Dans son célèbre ouvrage La richesse des nations, Adam Smith notait que « ce n’est pas de la bienveillance du boucher, du brasseur ou du boulanger que nous attendons notre dîner », mais plutôt « de leur souci de leur propre intérêt ». Et il affirmait que, dans une économie de marché libre, les individus poursuivant leur propre intérêt sont « guidés par une main invisible » qui les conduit à promouvoir l’intérêt général.
Cela implique que peu importe que les gens soient égoïstes et ne se soucient que d’eux-mêmes et de leur famille. Si les incitations sont adéquates, ils agiront de manière à améliorer le sort de leurs concitoyens. (Il est intéressant de noter que Smith a écrit un autre ouvrage, Théorie des sentiments moraux, sur le fait que les gens ne sont pas toujours égoïstes).
L’argument de Smith, qui a bien sûr été considérablement affiné et développé par d’autres chercheurs, semble impliquer que l’économie de marché libre est le meilleur système global, car elle canalise les motivations égoïstes des individus vers le bien public.
Mais que se passe-t-il si les individus ne sont pas égoïstes ? Dans ce cas, l’État pourrait jouer un rôle beaucoup plus important dans l’orientation de l’économie et la répartition des résultats. C’est l’argument avancé par un certain nombre d’économistes contemporains sur la base de recherches sur les « jeux économiques ». Ces recherches consistent à inviter des participants dans un laboratoire ou à les recruter en ligne, puis à leur faire jouer à des jeux spécifiques conçus par des économistes, tels que le jeu du dictateur ou le jeu des biens publics.
Dans le jeu du dictateur, il y a deux joueurs. L’un d’eux, « le dictateur », reçoit une somme d’argent et doit décider combien en garder et combien en donner à l’autre joueur. (Il peut ne rien donner s’il le souhaite). Dans ce jeu incroyablement simple, la stratégie optimale consiste à garder tout l’argent. Cependant, les études montrent généralement qu’une proportion importante des « dictateurs » transfèrent une partie de l’argent à l’autre joueur.

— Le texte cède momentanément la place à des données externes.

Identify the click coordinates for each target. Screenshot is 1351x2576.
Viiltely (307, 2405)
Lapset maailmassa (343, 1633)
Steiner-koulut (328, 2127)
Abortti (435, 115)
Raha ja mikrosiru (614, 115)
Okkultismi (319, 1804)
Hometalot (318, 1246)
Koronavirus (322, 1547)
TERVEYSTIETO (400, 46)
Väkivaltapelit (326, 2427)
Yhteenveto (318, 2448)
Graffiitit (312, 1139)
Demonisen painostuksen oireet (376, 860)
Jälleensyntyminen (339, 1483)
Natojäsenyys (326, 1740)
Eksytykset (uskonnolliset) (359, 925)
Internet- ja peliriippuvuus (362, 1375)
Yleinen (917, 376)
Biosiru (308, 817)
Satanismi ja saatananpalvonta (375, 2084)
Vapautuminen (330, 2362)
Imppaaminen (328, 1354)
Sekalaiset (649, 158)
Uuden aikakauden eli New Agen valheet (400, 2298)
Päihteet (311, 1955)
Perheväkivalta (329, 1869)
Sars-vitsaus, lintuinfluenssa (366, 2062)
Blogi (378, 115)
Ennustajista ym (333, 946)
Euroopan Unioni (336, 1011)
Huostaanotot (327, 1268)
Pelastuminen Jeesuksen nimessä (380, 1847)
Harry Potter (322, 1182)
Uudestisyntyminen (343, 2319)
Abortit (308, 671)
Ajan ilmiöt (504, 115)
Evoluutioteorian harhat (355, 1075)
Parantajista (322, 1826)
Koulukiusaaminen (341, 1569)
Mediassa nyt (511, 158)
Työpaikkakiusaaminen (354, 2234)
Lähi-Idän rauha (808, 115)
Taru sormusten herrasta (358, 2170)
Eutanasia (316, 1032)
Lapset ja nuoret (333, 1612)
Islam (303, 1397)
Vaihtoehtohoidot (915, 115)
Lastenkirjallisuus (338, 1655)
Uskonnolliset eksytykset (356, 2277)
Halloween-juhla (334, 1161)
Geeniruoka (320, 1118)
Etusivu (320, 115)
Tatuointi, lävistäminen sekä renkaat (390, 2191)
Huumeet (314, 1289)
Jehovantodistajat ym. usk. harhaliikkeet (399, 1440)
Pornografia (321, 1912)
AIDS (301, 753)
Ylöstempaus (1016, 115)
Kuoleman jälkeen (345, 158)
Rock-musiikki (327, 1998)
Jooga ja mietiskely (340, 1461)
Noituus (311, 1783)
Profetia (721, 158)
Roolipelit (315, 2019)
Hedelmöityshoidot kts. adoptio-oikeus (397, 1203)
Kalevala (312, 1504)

Dans le jeu des biens publics, il y a plusieurs joueurs. Chaque joueur reçoit une somme d’argent et doit décider combien en garder et combien en verser dans un pot commun. Tout l’argent versé dans le pot est augmenté, par exemple de 20 %, puis redistribué également entre les joueurs. Dans ce jeu légèrement plus complexe, la stratégie optimale consiste, là encore, à garder tout l’argent (même si tout le monde y gagnerait à contribuer). Cependant, les études montrent généralement qu’une proportion importante des joueurs contribue à la cagnotte.
Le fait que de nombreux joueurs choisissent de transférer de l’argent dans le jeu du dictateur ou de contribuer financièrement au jeu des biens publics a été interprété comme une preuve que nous avons en réalité des « préférences sociales », c’est-à-dire que nous nous soucions du bien-être d’autres personnes choisies au hasard et du respect des normes prosociales.

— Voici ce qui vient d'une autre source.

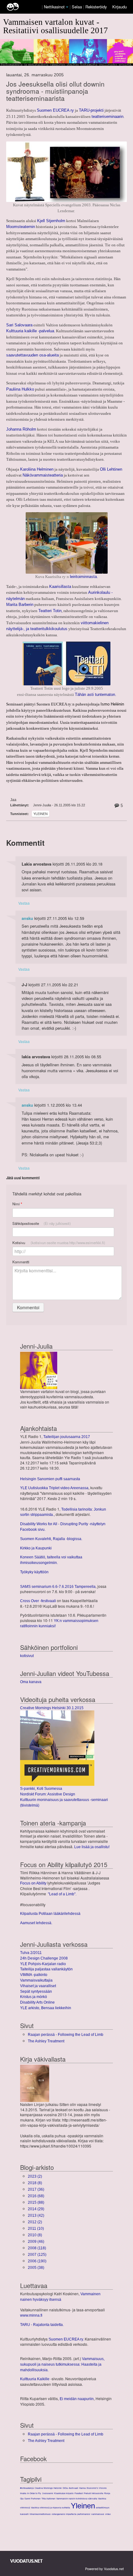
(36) (36, 2189)
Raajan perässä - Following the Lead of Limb (65, 2034)
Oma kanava (30, 1682)
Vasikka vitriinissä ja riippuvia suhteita (50, 2507)
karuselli (24, 2514)
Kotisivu (58, 1242)
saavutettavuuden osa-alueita (32, 355)
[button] (67, 7)
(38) (36, 2267)
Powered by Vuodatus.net (104, 2568)
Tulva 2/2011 (31, 1953)
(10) (36, 2228)
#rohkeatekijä (27, 2488)
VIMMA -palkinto (33, 1975)
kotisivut (27, 1656)
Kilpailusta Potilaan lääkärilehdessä (50, 1913)
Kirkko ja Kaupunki (36, 1548)
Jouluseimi (47, 2493)
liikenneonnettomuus (40, 2514)
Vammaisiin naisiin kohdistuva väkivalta (76, 2498)
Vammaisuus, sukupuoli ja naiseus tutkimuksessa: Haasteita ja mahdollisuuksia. (62, 2364)
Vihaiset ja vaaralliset (38, 1986)
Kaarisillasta (60, 586)
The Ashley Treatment (46, 2041)
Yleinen (40, 814)
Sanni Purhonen (32, 2498)
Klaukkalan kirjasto (64, 2493)
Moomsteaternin (20, 226)
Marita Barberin (19, 604)
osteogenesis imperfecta (64, 2514)
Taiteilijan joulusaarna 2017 (66, 1437)
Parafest (79, 2493)
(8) (35, 2183)
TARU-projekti (91, 110)
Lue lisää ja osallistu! (91, 1847)
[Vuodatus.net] (26, 2561)
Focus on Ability (33, 1883)
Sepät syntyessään (36, 1991)
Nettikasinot (54, 7)
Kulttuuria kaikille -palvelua (30, 331)
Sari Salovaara (19, 325)
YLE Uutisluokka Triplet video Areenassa (54, 1488)
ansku (27, 918)
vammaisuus (97, 2514)
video (108, 2514)
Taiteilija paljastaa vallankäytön (46, 1969)
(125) (37, 2254)
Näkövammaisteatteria (43, 475)
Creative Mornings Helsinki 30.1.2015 (52, 1708)
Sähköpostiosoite (41, 1223)
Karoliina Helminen (37, 469)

Il est évident que nous nous soucions un peu de ces choses. Mais à quand remonte la dernière fois où vous vous êtes approché d’une personne au hasard pour lui donner de l’argent de votre portefeuille ? La question est de savoir si ces jeux économiques peuvent nous en apprendre beaucoup sur le monde réel. Ont-ils vraiment des implications importantes sur la façon dont nous gouvernons la société ?
Plusieurs études suggèrent que non. Dans un article récent, Lina Koppel et ses collègues ont demandé à des participants de jouer au jeu du dictateur, au jeu des biens publics et à d’autres jeux économiques. Ils leur ont ensuite posé des « questions de compréhension » pour vérifier s’ils avaient vraiment compris les jeux. Il est remarquable de constater qu’un pourcentage important de participants ont répondu incorrectement à ces questions : près de 25 % dans le cas du jeu du dictateur et plus de 50 % dans le cas du jeu des biens publics. De plus, les participants qui ont mal compris les jeux étaient plus enclins à jouer de manière altruiste.
Ce résultat est conforme à des études antérieures, qui ont montré que les participants jouent de manière altruiste même lorsqu’on leur dit explicitement que les autres joueurs sont des ordinateurs, et qu’ils se comportent de manière plus égoïste lorsqu’on leur donne plus d’informations.
Donc oui, les êtres humains ont des motivations égoïstes et altruistes, mais nous le savions bien avant l’apparition de l’économie. Et nous ne devrions pas tirer de conclusions hâtives à partir de jeux économiques que beaucoup de gens ne comprennent pas.